Source code in src/horde_model_reference/http_retry.py
@dataclass
class _CircuitState:
    """Internal mutable state for the circuit breaker."""

    consecutive_failures: int = 0
    last_failure_time: float = 0.0
    last_success_time: float = 0.0
    is_open: bool = False
    lock: RLock = field(default_factory=RLock)

consecutive_failures class-attribute instance-attribute

consecutive_failures: int = 0

last_failure_time class-attribute instance-attribute

last_failure_time: float = 0.0

last_success_time class-attribute instance-attribute

last_success_time: float = 0.0

is_open class-attribute instance-attribute

is_open: bool = False

lock class-attribute instance-attribute

lock: RLock = field(default_factory=RLock)

__init__

__init__(
    consecutive_failures: int = 0,
    last_failure_time: float = 0.0,
    last_success_time: float = 0.0,
    is_open: bool = False,
    lock: RLock = RLock(),
) -> None

HordeAPICircuitBreaker

Lightweight circuit breaker for the external AI Horde API.

States

CLOSED - normal operation, requests go through. OPEN - too many consecutive failures; requests are short-circuited for cooldown_seconds. After cooldown, a single probe request is allowed (half-open). On success the circuit closes; on failure it stays open.

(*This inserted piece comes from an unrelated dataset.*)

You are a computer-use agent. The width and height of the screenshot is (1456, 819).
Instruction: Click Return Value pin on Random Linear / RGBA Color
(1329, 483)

The breaker exposes is_degraded and seconds_until_retry for the /heartbeat endpoint and log messages on hot paths.

Source code in src/horde_model_reference/http_retry.py
class HordeAPICircuitBreaker:
    """Lightweight circuit breaker for the external AI Horde API.

    States:
        CLOSED  - normal operation, requests go through.
        OPEN    - too many consecutive failures; requests are short-circuited
                  for ``cooldown_seconds``. After cooldown, a single probe
                  request is allowed (half-open). On success the circuit
                  closes; on failure it stays open.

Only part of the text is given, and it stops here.